Aneta Muskała, wiceprezes zarządu i dyrektor ds. finansowych International Paper Kwidzyn analizuje dla WNP.PL sytuację na rynku energii i rosnące koszty jej produkcji oraz zakupu. Firma zatrudnia 2,5 tys. osób.
- Roczne zapotrzebowanie na energię elektryczną zakładów International Paper w Kwidzynie przekracza 1 TWh, z czego ok. 85 proc. zakłady mogą same wytworzyć.
- Połowę własnej energii zakłady w Kwidzynie produkują z biomasy, która jest odpadem z produkcji celulozy. Druga połowa energii produkowana jest z węgla kamiennego. W Kwidzynie mocno więc narzekają na wzrost cen węgla i pozwoleń na emisję CO2.
- W czasach chaosu i niestabilnych cen energii coraz więcej przedsiębiorstw myśli o budowie własnych źródeł energii, wzorem Kwidzyna. Nie zawsze własne źródło musi być jednak najlepszym rozwiązaniem. - Nie wiem, czy warto inwestować kilkaset milionów złotych we własną produkcję energii, może bardziej opłacalne byłoby kupić energię po konkurencyjnych cenach z rynku - mówi wprost WNP.PL Aneta Muskała, wiceprezes zarządu i dyrektor ds. finansowych International Paper Kwidzyn.
- O transformacji energetycznej będziemy rozmawiać podczas Europejskiego Kongresu Gospodarczego pod patronatem WNP.PL, który odbędzie się od 13 do 15 maja w Katowicach.

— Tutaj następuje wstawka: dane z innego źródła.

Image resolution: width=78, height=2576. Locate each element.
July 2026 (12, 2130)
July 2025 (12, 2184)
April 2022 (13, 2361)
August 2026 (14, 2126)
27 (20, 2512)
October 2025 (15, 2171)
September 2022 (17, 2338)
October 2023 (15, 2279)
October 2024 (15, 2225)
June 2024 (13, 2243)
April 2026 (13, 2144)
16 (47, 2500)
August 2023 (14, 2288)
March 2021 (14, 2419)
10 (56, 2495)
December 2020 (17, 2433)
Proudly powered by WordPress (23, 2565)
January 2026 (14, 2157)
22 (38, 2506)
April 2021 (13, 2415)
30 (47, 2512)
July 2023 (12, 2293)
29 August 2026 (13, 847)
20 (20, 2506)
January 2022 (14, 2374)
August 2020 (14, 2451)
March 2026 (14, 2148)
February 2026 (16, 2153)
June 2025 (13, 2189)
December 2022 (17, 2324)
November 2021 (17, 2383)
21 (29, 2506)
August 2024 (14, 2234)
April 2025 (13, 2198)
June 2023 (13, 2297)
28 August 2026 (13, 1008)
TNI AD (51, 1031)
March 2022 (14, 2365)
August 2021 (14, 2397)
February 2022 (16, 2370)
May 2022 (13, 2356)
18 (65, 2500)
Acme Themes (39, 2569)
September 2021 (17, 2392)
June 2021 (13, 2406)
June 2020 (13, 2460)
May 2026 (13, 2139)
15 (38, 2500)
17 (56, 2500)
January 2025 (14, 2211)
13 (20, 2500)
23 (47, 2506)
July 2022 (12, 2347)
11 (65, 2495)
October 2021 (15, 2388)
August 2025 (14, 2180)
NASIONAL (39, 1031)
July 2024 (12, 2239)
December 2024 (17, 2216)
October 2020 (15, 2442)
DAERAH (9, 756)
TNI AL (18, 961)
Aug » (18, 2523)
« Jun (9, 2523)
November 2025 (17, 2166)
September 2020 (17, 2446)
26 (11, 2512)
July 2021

- Z naszego punktu widzenia najważniejsza jest stabilność regulacyjna i systemowa, które przekładają się na pewność inwestowania. Oczekujemy rozwiązań długoterminowych, o które możemy oprzeć nie tylko bieżącą działalność operacyjną, ale również decyzje inwestycyjne - mówi Aneta Muskała, wiceprezes zarządu i dyrektor ds. finansowych International Paper Kwidzyn.
W ciągu ostatnich 20 lat w zakłady International Paper w Kwidzynie zainwestowano kilka mld zł.
Wzrost cen węgla i CO2
- W naszej branży patrzymy na inwestycje w perspektywie długoterminowej, nawet 20 lat, a nie roku czy pięciu lat. Inwestujemy setki milionów złotych więc stabilność jest bardzo ważna, dlatego oczekujemy długoterminowego rozwiązania systemowego, które dużym odbiorcom energii, przemysłowi energochłonnemu i kapitałochłonnemu pozwolą planować swoją działalność - podkreśla Aneta Muskała.Przyznaje, że wzrost cen energii elektrycznej oraz wzrost cen CO2, jakie miały miejsce w 2018 r., był zaskoczeniem dla International Paper Kwidzyn. Zakłady blisko połowę swojej produkcji sprzedają na eksport, gdzie konkurują z innymi podmiotami, więc koszty energii są dla nich bardzo ważne.
Roczne zapotrzebowanie na energię elektryczną International Paper w Kwidzynie przekracza 1 TWh, z czego ok. 85 proc. zakłady mogą same wytworzyć.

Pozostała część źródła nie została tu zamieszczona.